Print the records exactly. Every mark must remain.

^^^^^^^^

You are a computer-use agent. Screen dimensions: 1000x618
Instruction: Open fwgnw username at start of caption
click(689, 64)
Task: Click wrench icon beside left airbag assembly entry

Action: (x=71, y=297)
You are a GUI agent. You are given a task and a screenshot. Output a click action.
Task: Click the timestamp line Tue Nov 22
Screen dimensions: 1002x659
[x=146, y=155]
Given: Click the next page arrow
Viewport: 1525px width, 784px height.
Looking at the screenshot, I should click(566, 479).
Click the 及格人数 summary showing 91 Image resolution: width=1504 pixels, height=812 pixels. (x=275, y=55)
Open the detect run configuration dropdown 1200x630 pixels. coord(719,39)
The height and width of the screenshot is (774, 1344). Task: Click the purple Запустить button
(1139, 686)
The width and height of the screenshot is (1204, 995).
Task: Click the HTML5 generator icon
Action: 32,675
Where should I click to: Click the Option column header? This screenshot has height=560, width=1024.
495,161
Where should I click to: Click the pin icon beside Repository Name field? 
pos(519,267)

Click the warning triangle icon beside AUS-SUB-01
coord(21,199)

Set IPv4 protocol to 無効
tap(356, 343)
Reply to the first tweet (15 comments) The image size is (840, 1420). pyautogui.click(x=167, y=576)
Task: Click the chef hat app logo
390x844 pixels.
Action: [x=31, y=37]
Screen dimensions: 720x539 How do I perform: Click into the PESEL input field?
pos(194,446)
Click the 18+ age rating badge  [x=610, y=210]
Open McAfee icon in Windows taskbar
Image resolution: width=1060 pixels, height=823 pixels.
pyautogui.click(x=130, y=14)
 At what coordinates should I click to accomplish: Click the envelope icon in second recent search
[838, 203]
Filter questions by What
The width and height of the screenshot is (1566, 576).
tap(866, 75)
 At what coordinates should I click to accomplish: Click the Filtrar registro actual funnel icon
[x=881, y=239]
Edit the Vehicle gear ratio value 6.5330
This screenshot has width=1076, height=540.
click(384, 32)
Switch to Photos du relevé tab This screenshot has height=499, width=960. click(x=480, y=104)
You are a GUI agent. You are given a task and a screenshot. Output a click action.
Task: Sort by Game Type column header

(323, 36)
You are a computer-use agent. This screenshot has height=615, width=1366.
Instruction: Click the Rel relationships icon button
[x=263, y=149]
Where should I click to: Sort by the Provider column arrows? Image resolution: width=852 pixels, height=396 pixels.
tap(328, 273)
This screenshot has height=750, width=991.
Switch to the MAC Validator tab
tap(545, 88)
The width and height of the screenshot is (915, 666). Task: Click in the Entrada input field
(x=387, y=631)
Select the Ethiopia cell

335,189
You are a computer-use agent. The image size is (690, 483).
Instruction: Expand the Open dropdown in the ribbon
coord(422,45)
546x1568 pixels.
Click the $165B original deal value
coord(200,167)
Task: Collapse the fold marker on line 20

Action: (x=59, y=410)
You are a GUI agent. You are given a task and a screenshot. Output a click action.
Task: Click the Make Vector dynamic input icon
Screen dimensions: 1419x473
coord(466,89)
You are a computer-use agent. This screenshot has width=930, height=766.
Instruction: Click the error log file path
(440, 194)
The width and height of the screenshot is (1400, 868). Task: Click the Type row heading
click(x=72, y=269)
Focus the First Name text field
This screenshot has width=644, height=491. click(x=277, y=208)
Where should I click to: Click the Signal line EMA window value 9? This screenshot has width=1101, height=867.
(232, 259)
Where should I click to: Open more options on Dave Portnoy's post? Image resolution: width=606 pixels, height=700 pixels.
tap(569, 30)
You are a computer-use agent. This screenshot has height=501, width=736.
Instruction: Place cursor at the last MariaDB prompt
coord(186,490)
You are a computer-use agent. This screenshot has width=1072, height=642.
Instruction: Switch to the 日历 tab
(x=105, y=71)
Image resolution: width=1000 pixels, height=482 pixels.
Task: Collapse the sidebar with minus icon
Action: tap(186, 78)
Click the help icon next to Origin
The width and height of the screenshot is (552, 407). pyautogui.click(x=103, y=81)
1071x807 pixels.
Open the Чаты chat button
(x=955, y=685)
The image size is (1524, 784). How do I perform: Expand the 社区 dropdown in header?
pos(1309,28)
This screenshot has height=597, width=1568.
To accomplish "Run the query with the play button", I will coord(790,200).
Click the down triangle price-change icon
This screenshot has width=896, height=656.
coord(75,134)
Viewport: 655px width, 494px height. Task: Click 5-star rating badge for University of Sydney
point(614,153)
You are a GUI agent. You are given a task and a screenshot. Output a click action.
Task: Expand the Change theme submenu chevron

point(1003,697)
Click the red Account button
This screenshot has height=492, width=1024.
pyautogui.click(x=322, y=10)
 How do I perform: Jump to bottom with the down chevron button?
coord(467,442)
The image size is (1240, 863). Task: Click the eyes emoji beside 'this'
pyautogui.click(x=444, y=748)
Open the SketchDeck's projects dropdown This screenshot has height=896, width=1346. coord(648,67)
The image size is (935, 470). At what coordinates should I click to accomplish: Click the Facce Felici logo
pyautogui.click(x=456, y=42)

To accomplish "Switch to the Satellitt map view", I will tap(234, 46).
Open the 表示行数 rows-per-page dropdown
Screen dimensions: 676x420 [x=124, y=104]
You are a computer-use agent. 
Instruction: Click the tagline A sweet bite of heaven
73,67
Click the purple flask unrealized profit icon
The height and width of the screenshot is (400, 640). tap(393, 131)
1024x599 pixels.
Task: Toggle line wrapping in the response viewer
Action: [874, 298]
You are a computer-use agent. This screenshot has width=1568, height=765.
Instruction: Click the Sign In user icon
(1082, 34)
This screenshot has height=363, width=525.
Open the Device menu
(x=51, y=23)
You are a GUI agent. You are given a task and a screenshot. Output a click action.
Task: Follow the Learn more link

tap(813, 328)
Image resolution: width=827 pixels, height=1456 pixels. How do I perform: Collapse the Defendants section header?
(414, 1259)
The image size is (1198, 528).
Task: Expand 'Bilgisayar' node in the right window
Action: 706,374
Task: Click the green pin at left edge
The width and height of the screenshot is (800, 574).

^^^^^^^^

RESPONSE BELOW
You are a computer-use agent. Screen dimensions: 1000x618
Instruction: Open fwgnw username at start of caption
click(689, 64)
Task: Click wrench icon beside left airbag assembly entry

Action: (x=71, y=297)
You are a GUI agent. You are given a task and a screenshot. Output a click action.
Task: Click the timestamp line Tue Nov 22
Screen dimensions: 1002x659
[x=146, y=155]
Given: Click the next page arrow
Viewport: 1525px width, 784px height.
Looking at the screenshot, I should click(566, 479).
Click the 及格人数 summary showing 91 Image resolution: width=1504 pixels, height=812 pixels. (x=275, y=55)
Open the detect run configuration dropdown 1200x630 pixels. coord(719,39)
The height and width of the screenshot is (774, 1344). Task: Click the purple Запустить button
(1139, 686)
The width and height of the screenshot is (1204, 995).
Task: Click the HTML5 generator icon
Action: 32,675
Where should I click to: Click the Option column header? This screenshot has height=560, width=1024.
495,161
Where should I click to: Click the pin icon beside Repository Name field? 
pos(519,267)

Click the warning triangle icon beside AUS-SUB-01
coord(21,199)

Set IPv4 protocol to 無効
tap(356, 343)
Reply to the first tweet (15 comments) The image size is (840, 1420). pyautogui.click(x=167, y=576)
Task: Click the chef hat app logo
390x844 pixels.
Action: [x=31, y=37]
Screen dimensions: 720x539 How do I perform: Click into the PESEL input field?
pos(194,446)
Click the 18+ age rating badge  [x=610, y=210]
Open McAfee icon in Windows taskbar
Image resolution: width=1060 pixels, height=823 pixels.
pyautogui.click(x=130, y=14)
 At what coordinates should I click to accomplish: Click the envelope icon in second recent search
[838, 203]
Filter questions by What
The width and height of the screenshot is (1566, 576).
tap(866, 75)
 At what coordinates should I click to accomplish: Click the Filtrar registro actual funnel icon
[x=881, y=239]
Edit the Vehicle gear ratio value 6.5330
This screenshot has width=1076, height=540.
click(384, 32)
Switch to Photos du relevé tab This screenshot has height=499, width=960. click(x=480, y=104)
You are a GUI agent. You are given a task and a screenshot. Output a click action.
Task: Sort by Game Type column header

(323, 36)
You are a computer-use agent. This screenshot has height=615, width=1366.
Instruction: Click the Rel relationships icon button
[x=263, y=149]
Where should I click to: Sort by the Provider column arrows? Image resolution: width=852 pixels, height=396 pixels.
tap(328, 273)
This screenshot has height=750, width=991.
Switch to the MAC Validator tab
tap(545, 88)
The width and height of the screenshot is (915, 666). Task: Click in the Entrada input field
(x=387, y=631)
Select the Ethiopia cell

335,189
You are a computer-use agent. The image size is (690, 483).
Instruction: Expand the Open dropdown in the ribbon
coord(422,45)
546x1568 pixels.
Click the $165B original deal value
coord(200,167)
Task: Collapse the fold marker on line 20

Action: (x=59, y=410)
You are a GUI agent. You are given a task and a screenshot. Output a click action.
Task: Click the Make Vector dynamic input icon
Screen dimensions: 1419x473
coord(466,89)
You are a computer-use agent. This screenshot has width=930, height=766.
Instruction: Click the error log file path
(440, 194)
The width and height of the screenshot is (1400, 868). Task: Click the Type row heading
click(x=72, y=269)
Focus the First Name text field
This screenshot has width=644, height=491. click(x=277, y=208)
Where should I click to: Click the Signal line EMA window value 9? This screenshot has width=1101, height=867.
(232, 259)
Where should I click to: Open more options on Dave Portnoy's post? Image resolution: width=606 pixels, height=700 pixels.
tap(569, 30)
You are a computer-use agent. This screenshot has height=501, width=736.
Instruction: Place cursor at the last MariaDB prompt
coord(186,490)
You are a computer-use agent. This screenshot has width=1072, height=642.
Instruction: Switch to the 日历 tab
(x=105, y=71)
Image resolution: width=1000 pixels, height=482 pixels.
Task: Collapse the sidebar with minus icon
Action: tap(186, 78)
Click the help icon next to Origin
The width and height of the screenshot is (552, 407). pyautogui.click(x=103, y=81)
1071x807 pixels.
Open the Чаты chat button
(x=955, y=685)
The image size is (1524, 784). How do I perform: Expand the 社区 dropdown in header?
pos(1309,28)
This screenshot has height=597, width=1568.
To accomplish "Run the query with the play button", I will coord(790,200).
Click the down triangle price-change icon
This screenshot has width=896, height=656.
coord(75,134)
Viewport: 655px width, 494px height. Task: Click 5-star rating badge for University of Sydney
point(614,153)
You are a GUI agent. You are given a task and a screenshot. Output a click action.
Task: Expand the Change theme submenu chevron

point(1003,697)
Click the red Account button
This screenshot has height=492, width=1024.
pyautogui.click(x=322, y=10)
 How do I perform: Jump to bottom with the down chevron button?
coord(467,442)
The image size is (1240, 863). Task: Click the eyes emoji beside 'this'
pyautogui.click(x=444, y=748)
Open the SketchDeck's projects dropdown This screenshot has height=896, width=1346. coord(648,67)
The image size is (935, 470). At what coordinates should I click to accomplish: Click the Facce Felici logo
pyautogui.click(x=456, y=42)

To accomplish "Switch to the Satellitt map view", I will tap(234, 46).
Open the 表示行数 rows-per-page dropdown
Screen dimensions: 676x420 [x=124, y=104]
You are a computer-use agent. 
Instruction: Click the tagline A sweet bite of heaven
73,67
Click the purple flask unrealized profit icon
The height and width of the screenshot is (400, 640). tap(393, 131)
1024x599 pixels.
Task: Toggle line wrapping in the response viewer
Action: [874, 298]
You are a computer-use agent. This screenshot has width=1568, height=765.
Instruction: Click the Sign In user icon
(1082, 34)
This screenshot has height=363, width=525.
Open the Device menu
(x=51, y=23)
You are a GUI agent. You are given a task and a screenshot. Output a click action.
Task: Follow the Learn more link

tap(813, 328)
Image resolution: width=827 pixels, height=1456 pixels. How do I perform: Collapse the Defendants section header?
(414, 1259)
The image size is (1198, 528).
Task: Expand 'Bilgisayar' node in the right window
Action: 706,374
Task: Click the green pin at left edge
The width and height of the screenshot is (800, 574).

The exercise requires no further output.